All about the fitness and health lifestyle
All about the fitness and health lifestyle

Top Weightlifting Tips for Injury Prevention

Last Updated:
February 7, 2023
Author:
Kimmy

Top Weightlifting Tips for Injury Prevention

Exercising is a great way to ensure you have a healthy cardiovascular system. Usually, when people think of improving cardiovascular health, they think of running, cycling, or even swimming. However, weightlifting can also be a great cardiovascular activity. In fact, researchers have found that weightlifting can be better for your heart and overall health than other options. Below are several weightlifting tips for injury prevention as you boost your cardiovascular fitness.
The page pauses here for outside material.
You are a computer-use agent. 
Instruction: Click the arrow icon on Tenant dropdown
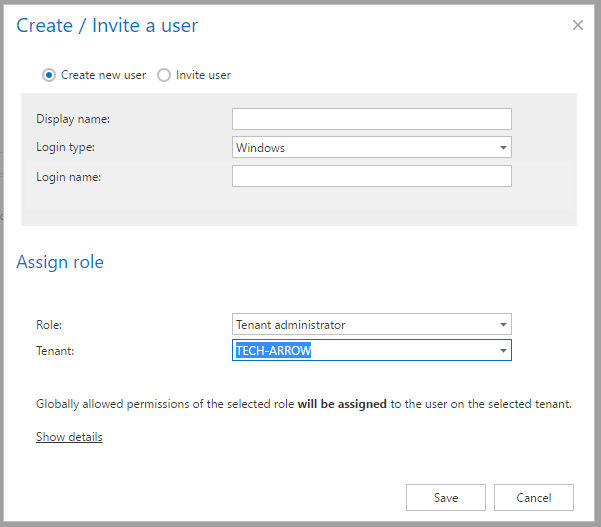[502, 350]
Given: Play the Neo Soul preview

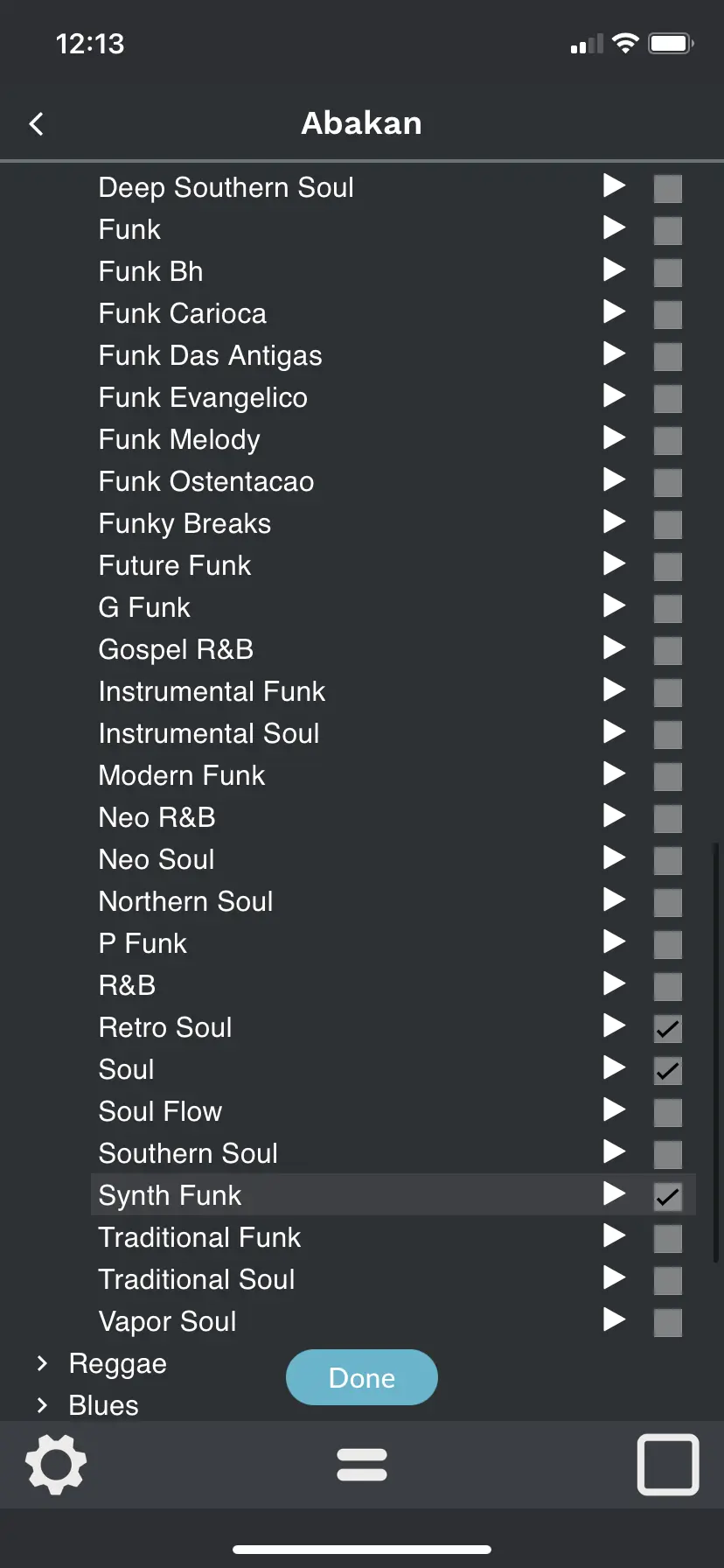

How Lifting Weights Prevents Injuries

Many people believe that lifting weights can cause more injuries than running or other aerobic activities. However, that is not the case. Weightlifting can be a great training tool as it helps with both overall strength and injury prevention. This is because the stronger your muscles the less likely you are to sustain injuries. Additionally, weightlifting can help you to increase your range of motion and reduce fatigue. This improves muscle function, performance, and efficiency which all help your body to handle stress.

Warm Up

Make sure that you warm up your muscles before lifting any weights. This could be by stretching thoroughly or spending 5 minutes doing cardio. Warmed-up muscles not only help prevent injury but also help you be more aware of your muscles.

Watch Your Form

When lifting weights, ensuring your form is correct is crucial. After all, lifting weights improperly can cause stress on the body, which can lead to injury. Furthermore, proper form improves your performance and allows you to lift more weights for longer. To ensure you have proper form, keep these things in mind;

  • Alignment – have a sturdy foundation. Keep your neck, back, hips, and feet aligned as you lift.
  • Range of Motion – Bend from the knees not from your waist. Avoid twisting from side to side.
  • Tension – Hold your lift as close to your body as possible. Use your body weight to help throughout.

Ensure that you practice your weightlifting in the mirror so you can monitor your form. Watching your form in the mirror helps you correct the wrong posture. If not, you might injure yourself, and in the worst-case scenario, you might have to go through orthopaedic surgery.

Don’t Lift for Too Long Each Day

While lifting weights can help reduce your risk of a heart attack or stroke, too much can be a bad thing. Ultimately, a 30-minute weightlifting session can be more beneficial than an hour-long session. Plan your weightlifting sessions by paying attention to your body’s cues. As you begin to feel tired, take a break, step back and breathe. After all, your workout should make you feel invigorated. To create a great weightlifting routine, select 3-4 exercises for each day, and slowly increase your weight with each set.

Work a Variety of Muscles

Try to avoid working out the same muscle groups each day. Focus on creating variety in your schedule. Ensure that your weekly routine includes all your muscles, including the often-forgotten back muscles. If you are unsure of how to incorporate each lifting exercise into your routine, consider hiring a personal coach to help.

Warm Down

After every workout, make sure that you are relaxing your body mindfully. Start with gentle stretches, focusing on the muscles you just exercised. Then, finish warming down by stretching the rest of your body and walking around.

Use the weightlifting tips above to help with injury prevention, and improve your overall health by adding lifting to your workout routine. Ensure that you stay mindful of any previous injuries you may have, and listen to your body. Creating a regular weightlifting routine will allow you to not only increase your strength but also your cardiovascular health.